Currently, reimbursement for pharmacists’ services varies widely and frequently is relegated only to pilot projects or grant funded initiatives. Add to this the fact that the number of states that have given provider status to pharmacists is very small. The good news is that this is changing, with states such as California implementing state bills that declare pharmacists as healthcare providers, and able to provide healthcare services.
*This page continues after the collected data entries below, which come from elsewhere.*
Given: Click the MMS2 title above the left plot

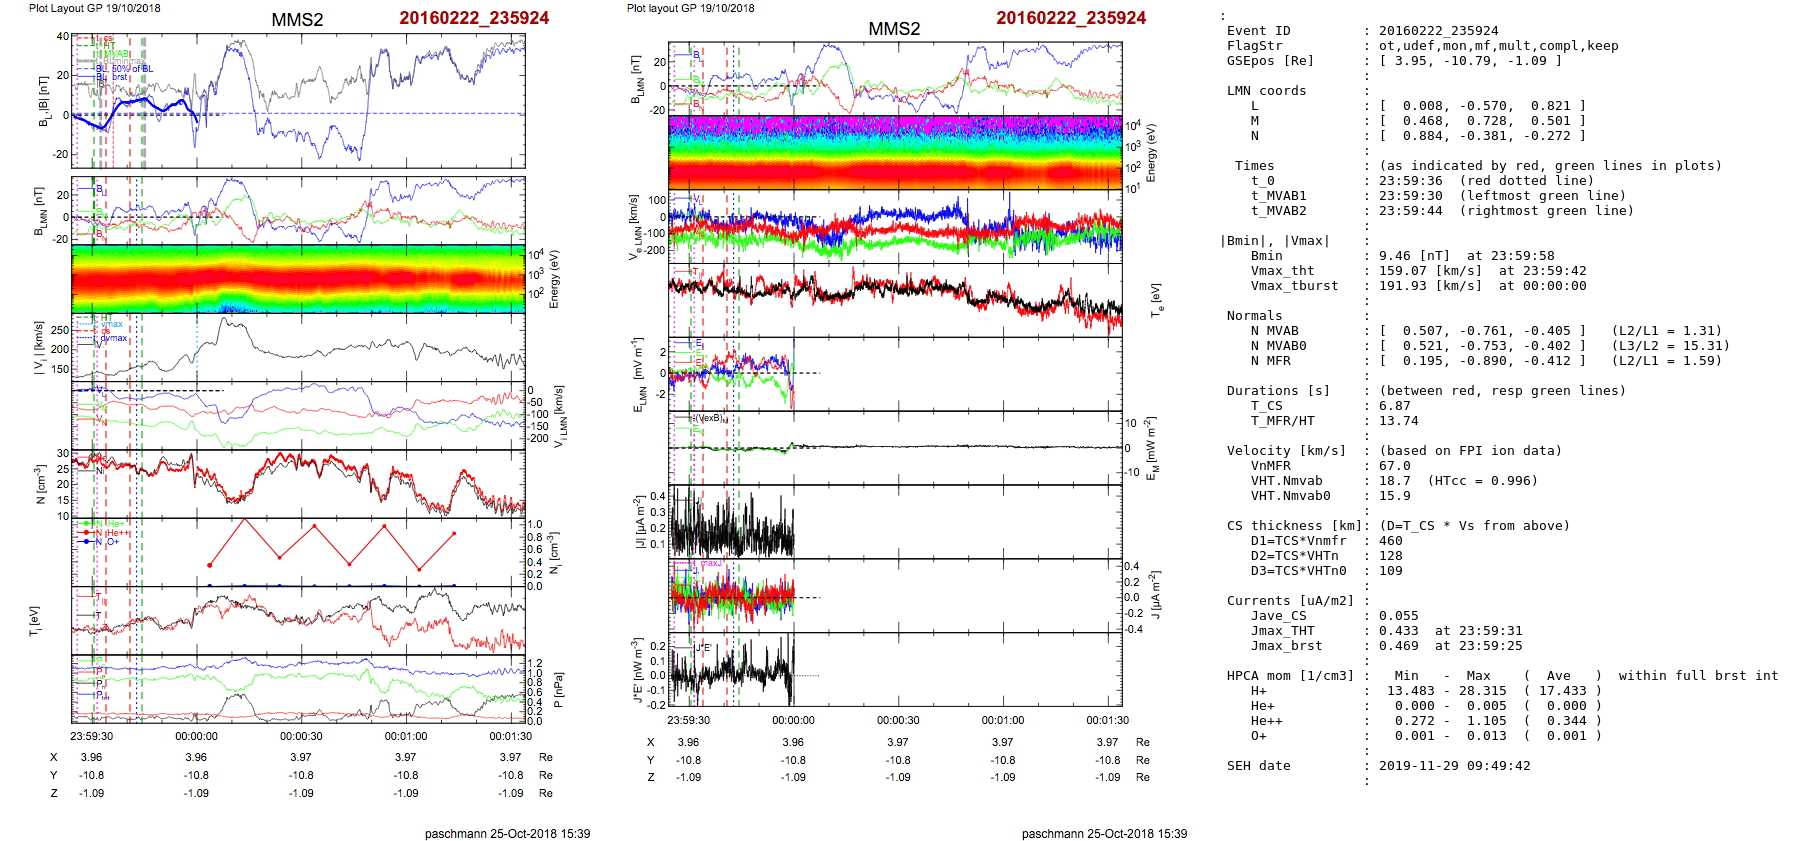Looking at the screenshot, I should (x=297, y=20).
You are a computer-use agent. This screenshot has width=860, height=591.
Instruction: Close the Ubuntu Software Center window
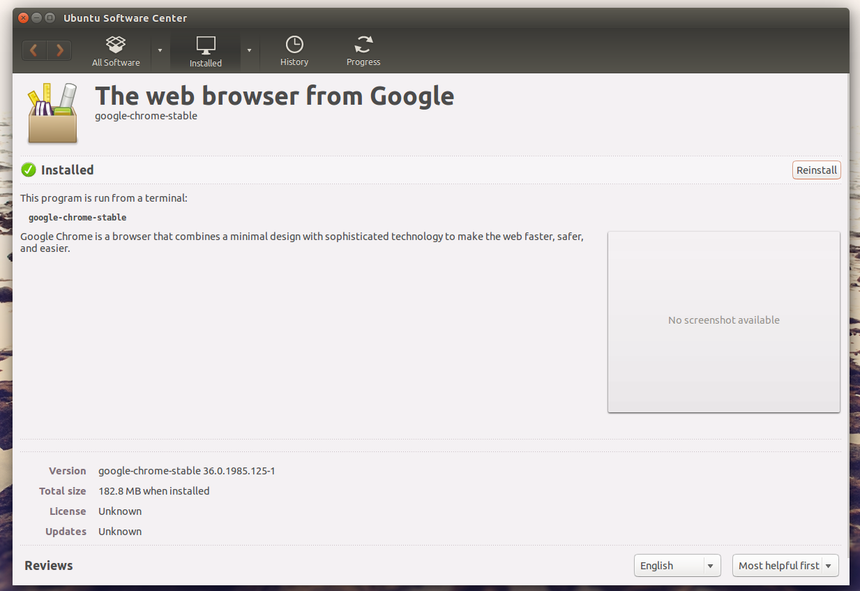[23, 18]
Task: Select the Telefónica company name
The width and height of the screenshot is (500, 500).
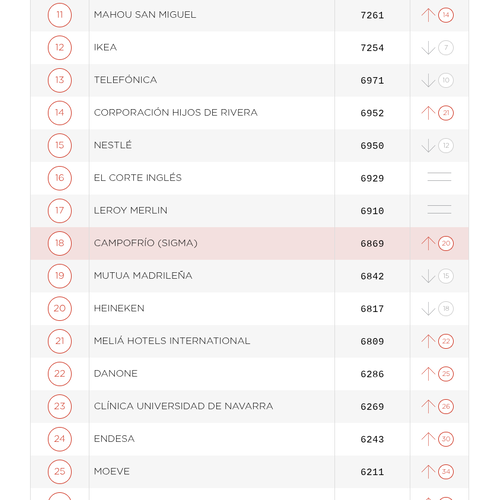Action: pyautogui.click(x=125, y=80)
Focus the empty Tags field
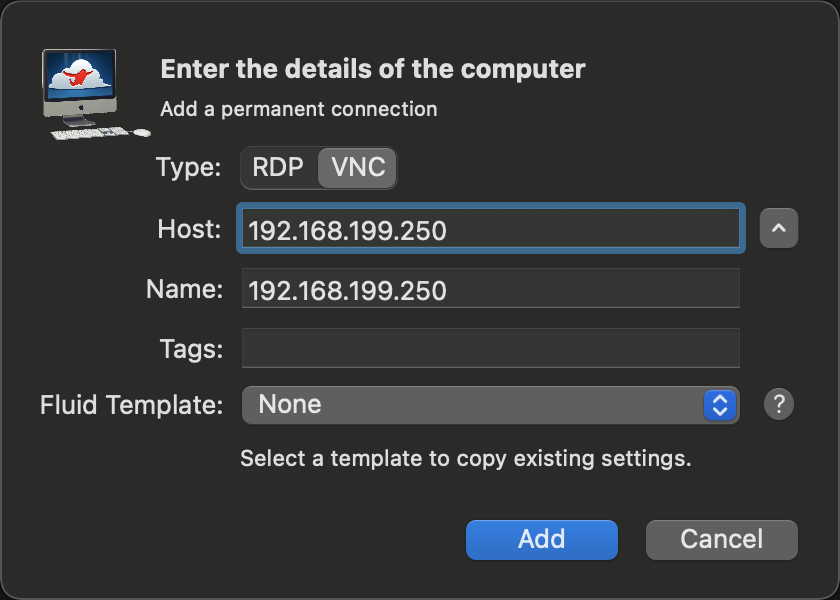Image resolution: width=840 pixels, height=600 pixels. pyautogui.click(x=490, y=349)
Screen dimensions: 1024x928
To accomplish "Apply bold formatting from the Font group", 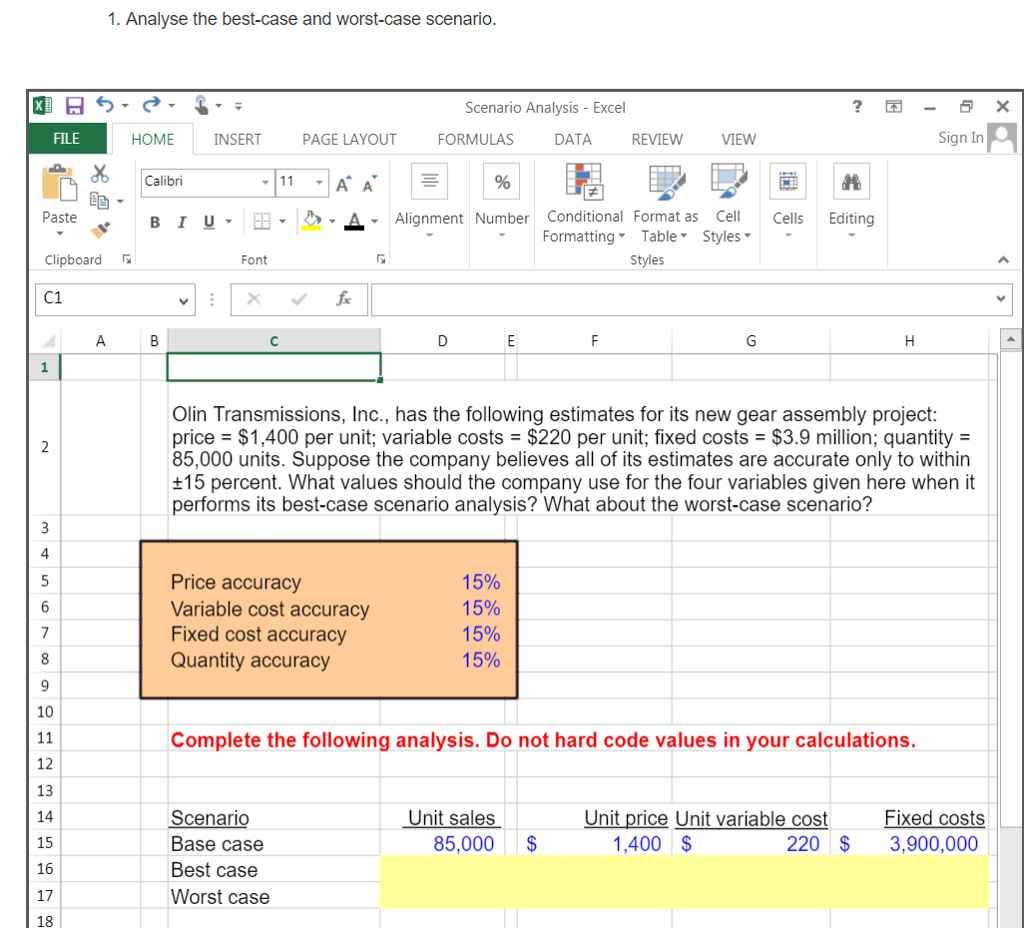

Still, we’ve got a long way to go in terms of payor reimbursement.
3. Disconnection between pharmacy and clinic
The fact that pharmacy and clinic are so often two separate departments, buildings, or in many cases, companies (think Walgreens versus your primary care doctor’s office) leads to patients not being seen by a pharmacist in a timely manner, communication inefficiencies, and patient lack of understanding that a pharmacist can be a part of their care team.
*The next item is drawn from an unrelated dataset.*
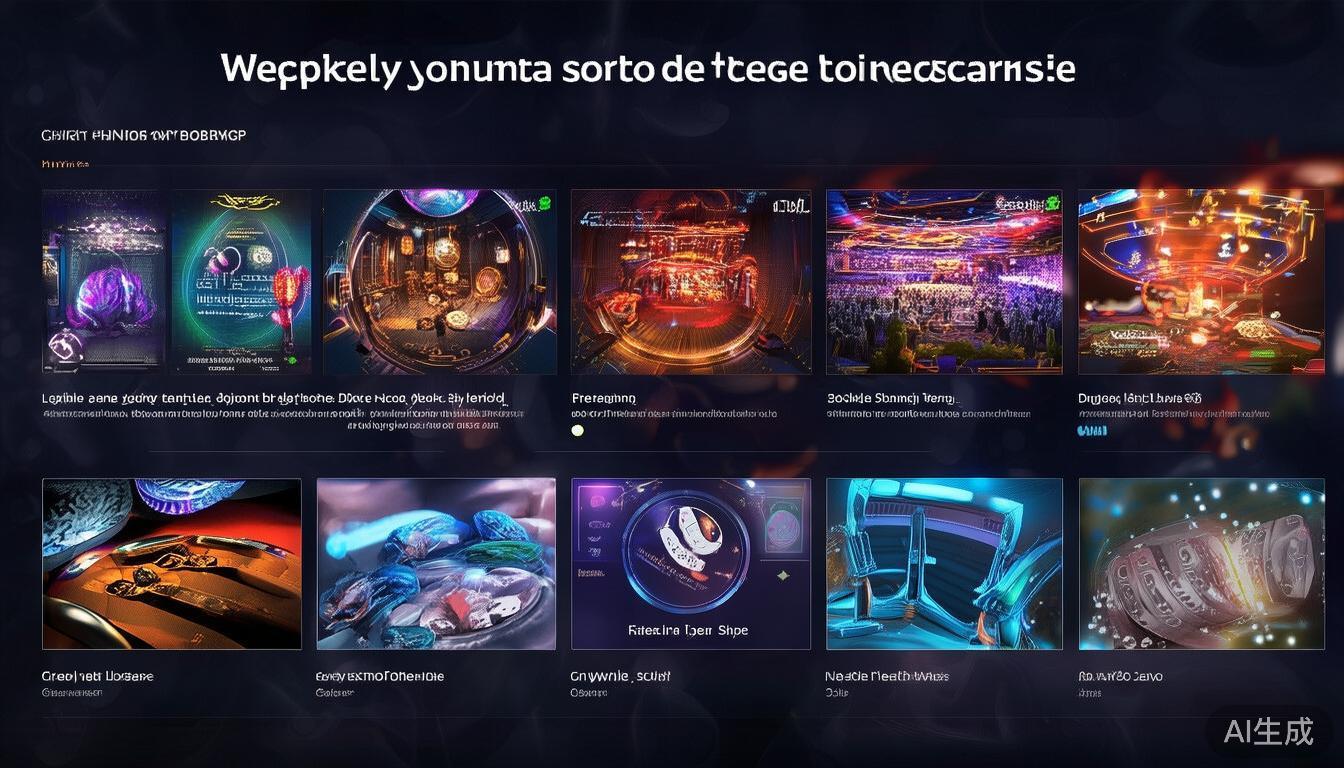Open the orange console thumbnail in bottom row

pos(172,564)
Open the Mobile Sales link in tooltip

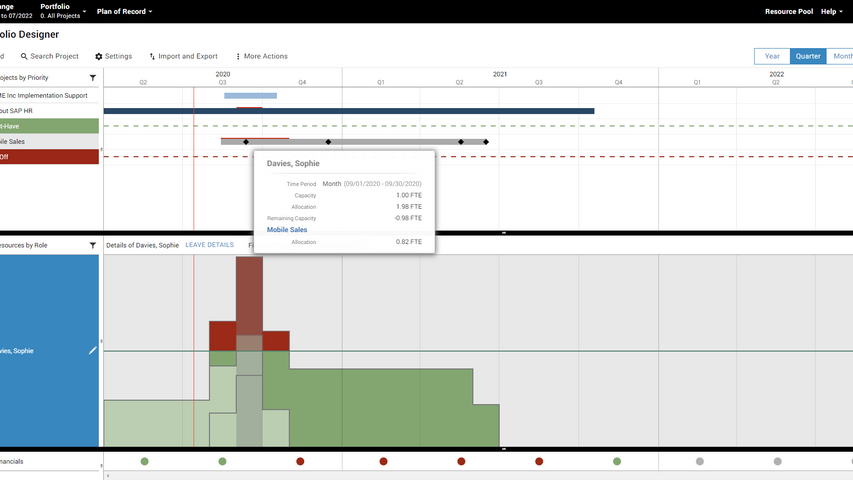click(x=287, y=230)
In CMM, the pharmacist sees patients in the clinic along with other clinicians, maintaining a sufficient schedule of appointments that accommodates patients, often in the same building. Telepharmacy is another option that's become more prevalent, with many patients preferring its convenience over an in-person visit, and especially when travel distance and/or patient mobility are an issue.
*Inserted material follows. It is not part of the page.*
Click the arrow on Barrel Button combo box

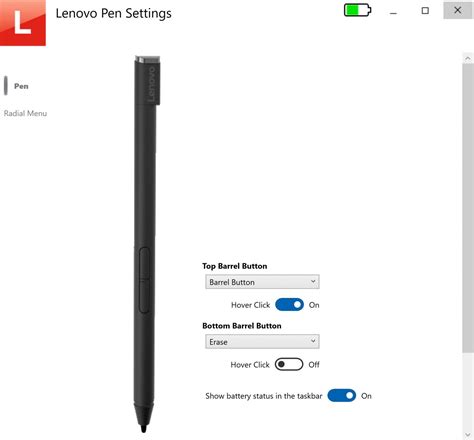[x=313, y=281]
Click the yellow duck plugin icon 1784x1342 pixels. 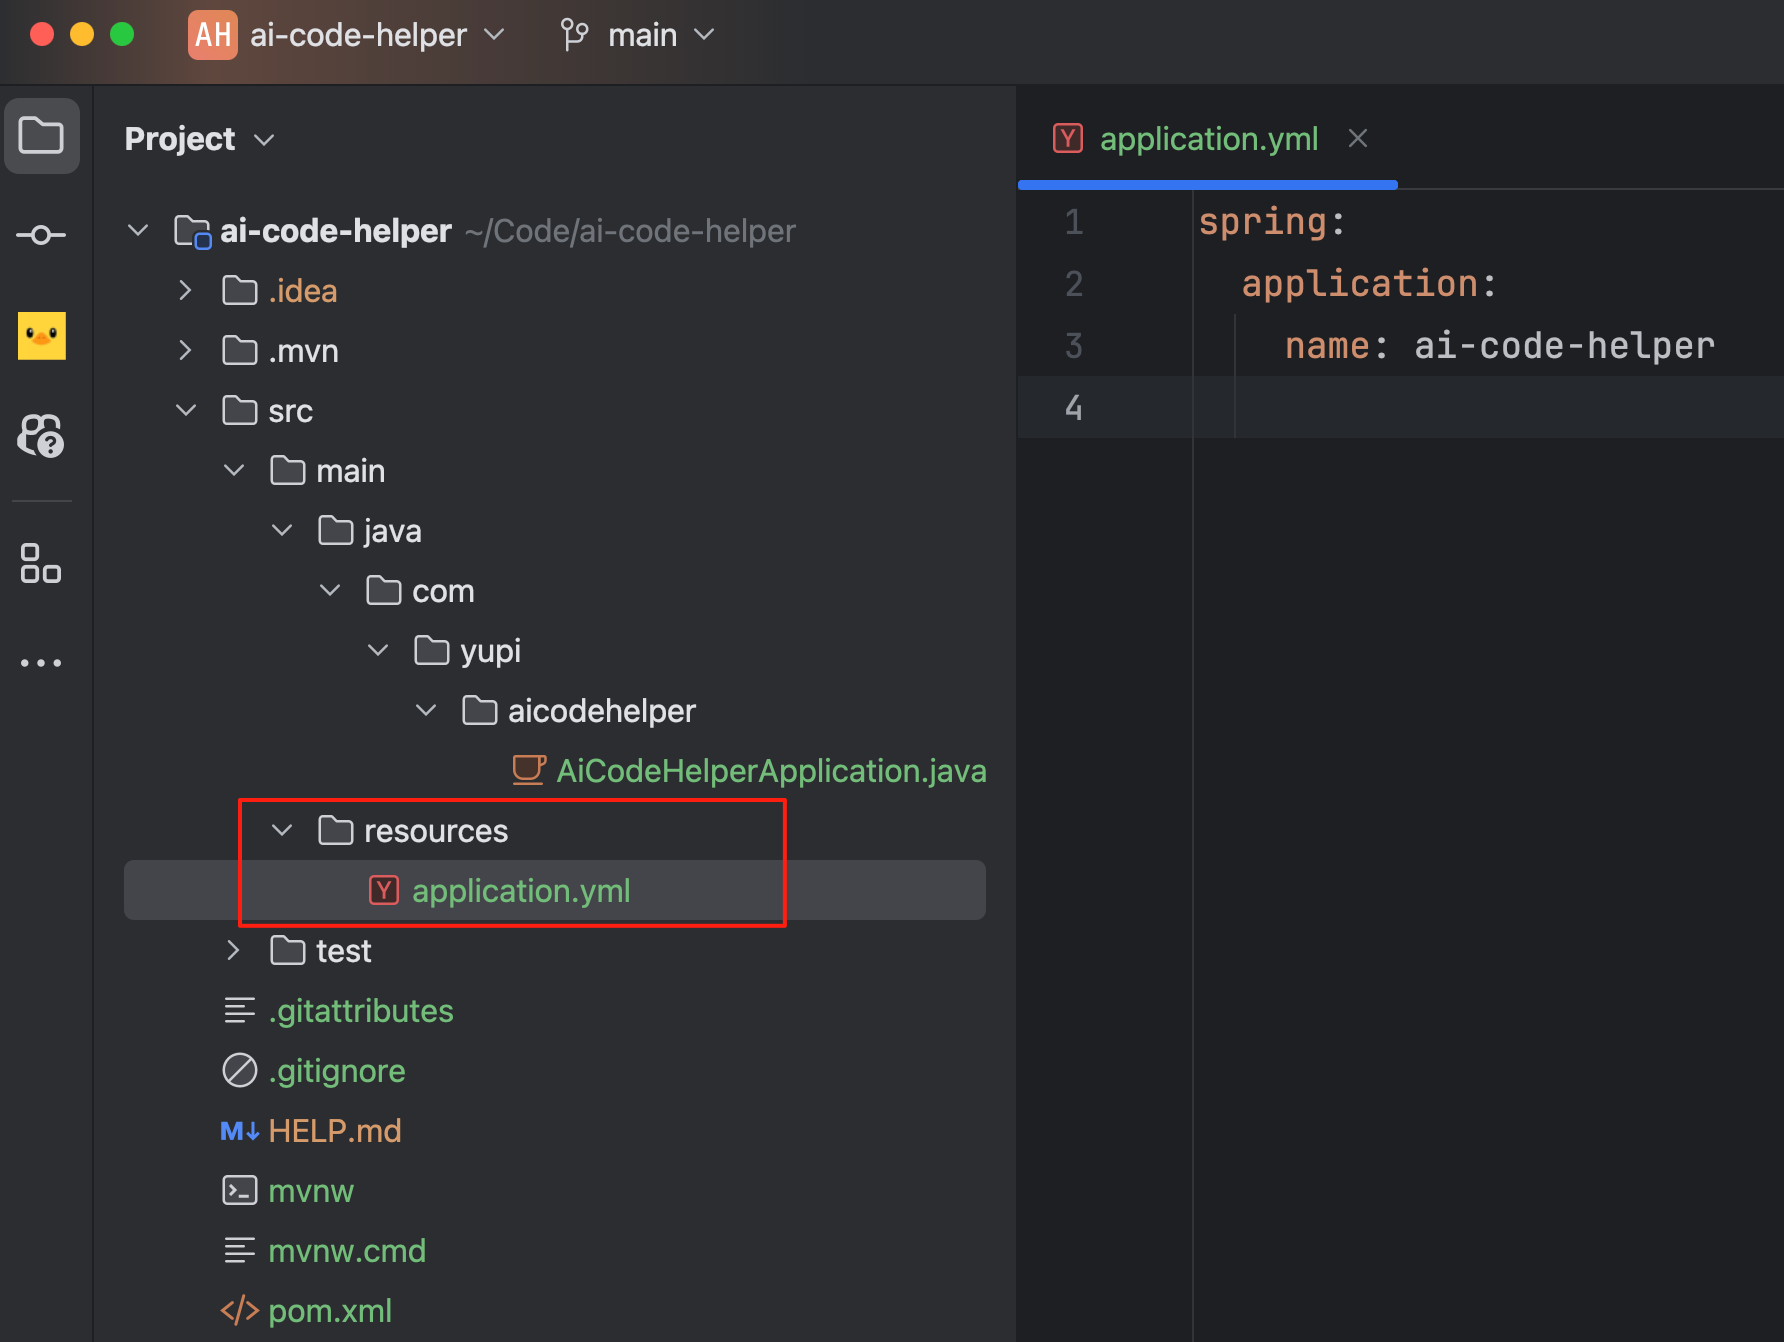42,335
4. Inadequate access to the electronic health record (EHR)
Giving clinical pharmacists read-and-write access to the medical record is imperative to improving patient care, safety, and communication efficiency. In a CMM environment, access to the EHR is paramount, and collaborative practice agreements provide the foundation that enables pharmacists to add/delete medications, changes dosages/strengths, and more.
Case studies of successful CMM programs indicate that when pharmacists are given access and authorship permissions to the records of the patients they serve, program success increases. The pharmacist has more insight into the patient’s condition, appointments, test results, and diagnoses, and can more adequately assess their condition and modify or discontinue therapy. Without such access and permissions, communication and efficiency are hampered.
5. Limited provider and patient awareness
Even among our own profession there is a lack of knowledge about the advantages and benefits of CMM.
A colleague of mine’s mother has vascular dementia. For more than a year she was unsuccessful at asking her mom's physicians for a referral to a CMM program, so that mom’s medications and clinical condition could be reviewed. Meanwhile, the well-intentioned primary care physician, psychiatrist, and nurse practitioner all failed to find a regimen to properly manage her mother’s behavior and condition.
My colleague’s experience is unfortunately quite common. And she’s an informed caregiver; many family members and patients themselves don’t have a clue about what CMM is or what it can do for them. This must change so that providers and their staff are educated about how to offer patients and family members the option. Even if it’s not reimbursed by the patient’s plan or CMS, patients should be enabled to make an informed choice about available programs or independent clinical pharmacists - even if that choice is to pay for the services out of pocket.
6. Not enough residency program slots
Developing an effective CMM program requires residency and/or mentorship that goes beyond pharmacy school training. Moving the clinical pharmacist’s knowledge base from a pharmacology to a care delivery mindset requires additional skills, developed through post doctorate programs. Unfortunately, the number of residency program slots for this kind of training is insufficient to fill the positions that would speed adoption of CMM programs. Only when the number of residency slots is expanded could more pharmacists access the type of training they need for this purpose.